PROBLEM TO WORK ON | The reply must consist of the complete listing, reproduced exactly, with no images included.

EXTRACTED INFORMATION |
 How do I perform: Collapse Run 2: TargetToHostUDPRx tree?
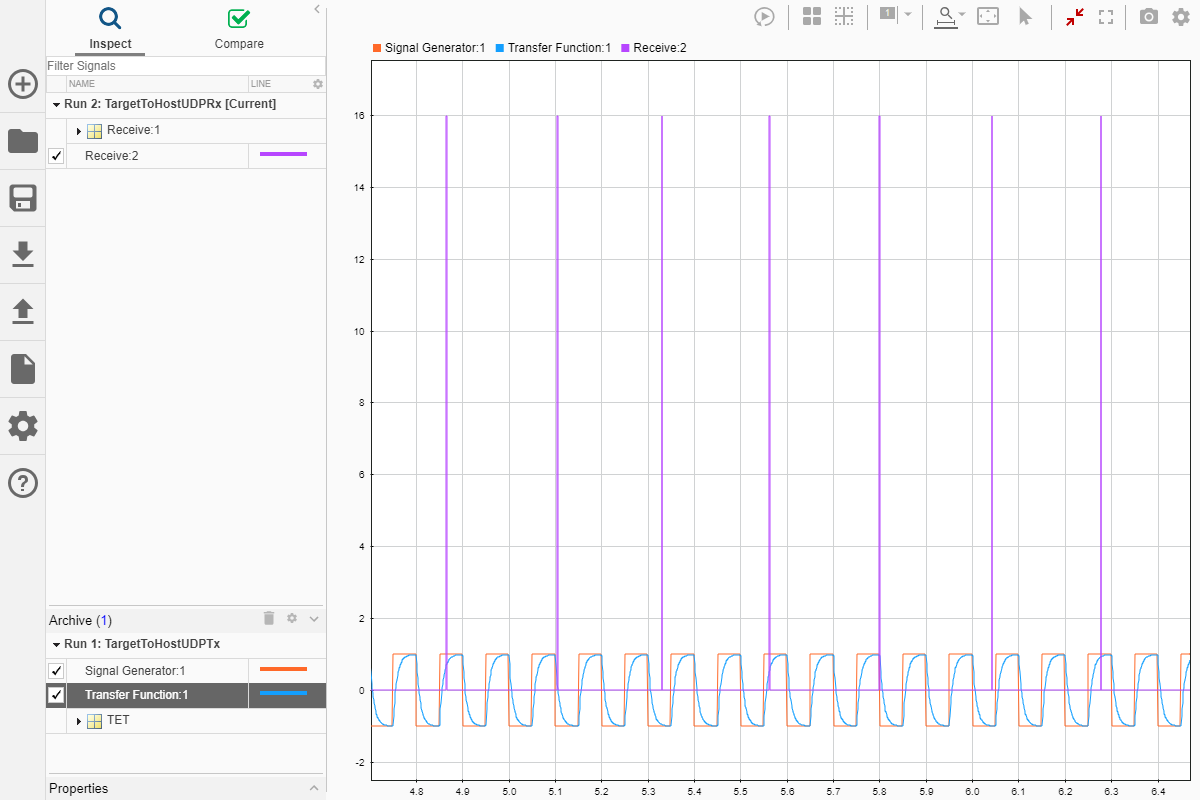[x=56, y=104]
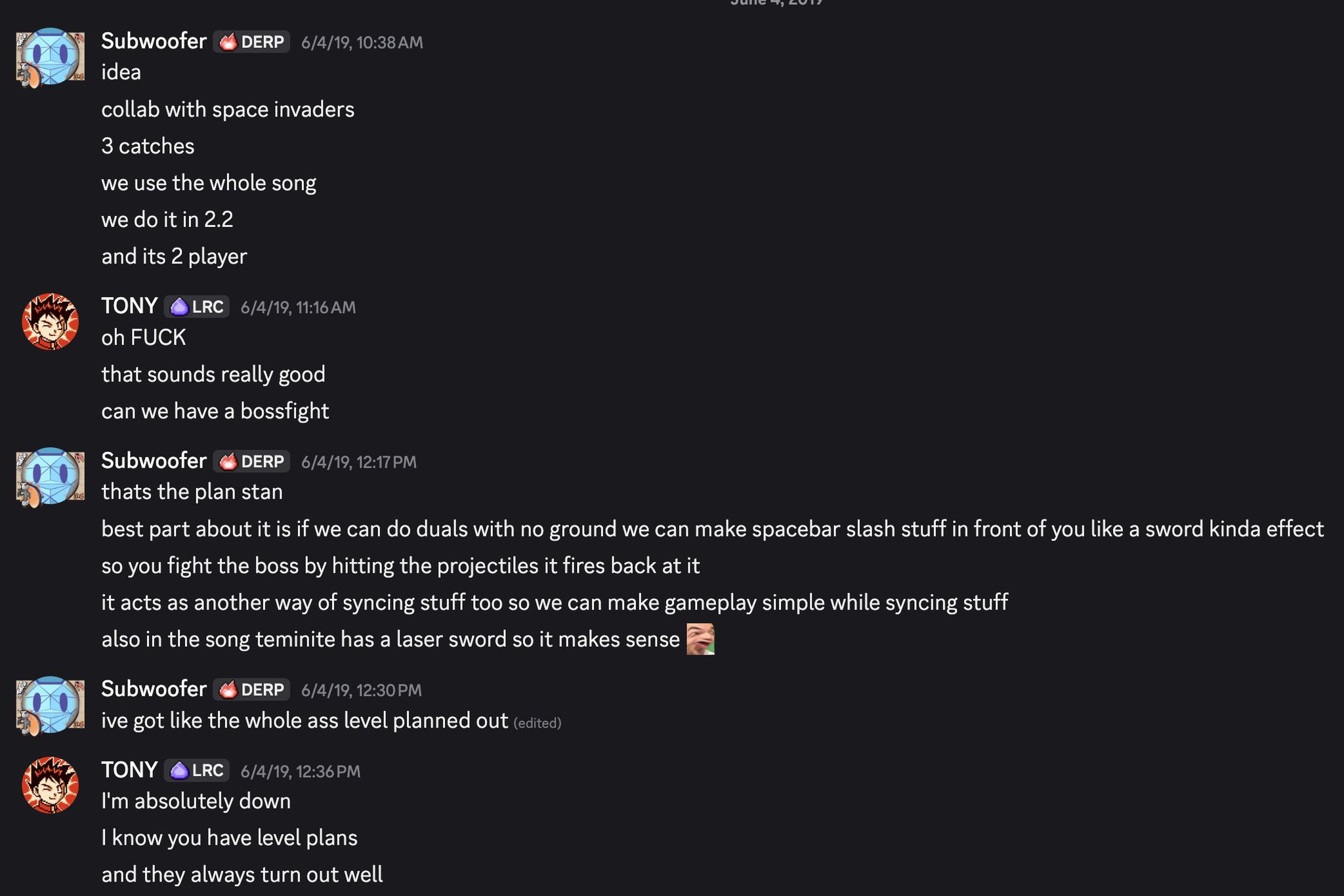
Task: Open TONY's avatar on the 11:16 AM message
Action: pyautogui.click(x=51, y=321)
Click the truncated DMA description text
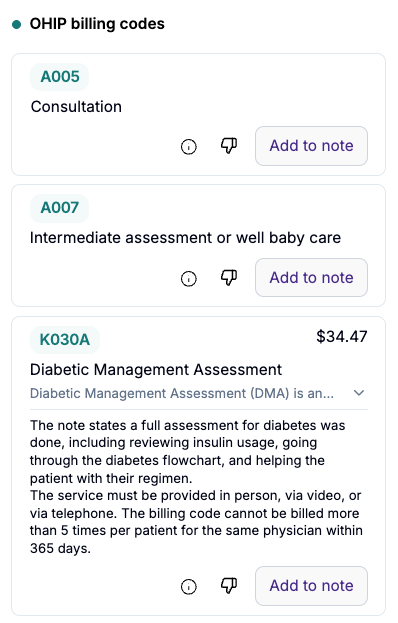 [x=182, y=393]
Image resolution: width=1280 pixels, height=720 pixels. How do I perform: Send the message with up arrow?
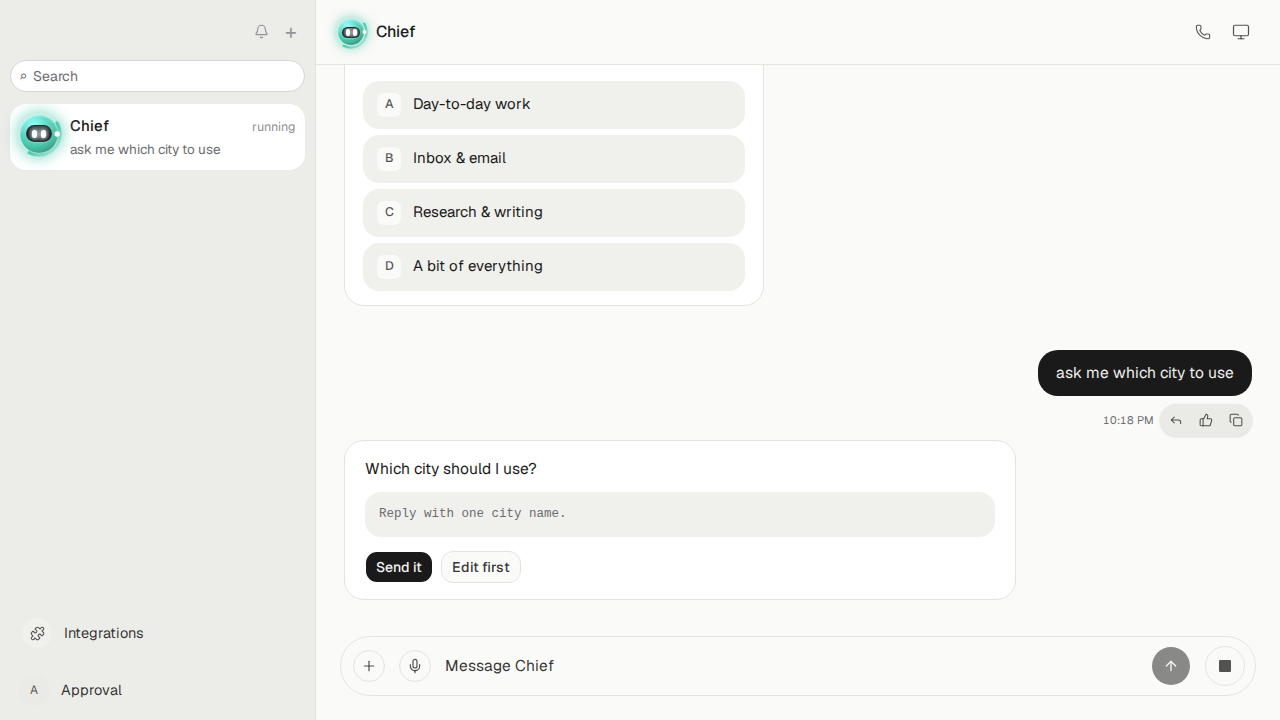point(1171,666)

TASK SOLUTION |
 How do I perform: Collapse Run 2: TargetToHostUDPRx tree?
[x=56, y=104]
Task: Open TONY's avatar on the 11:16 AM message
Action: pyautogui.click(x=51, y=321)
Click the truncated DMA description text
 [x=182, y=393]
Image resolution: width=1280 pixels, height=720 pixels. How do I perform: Send the message with up arrow?
point(1171,666)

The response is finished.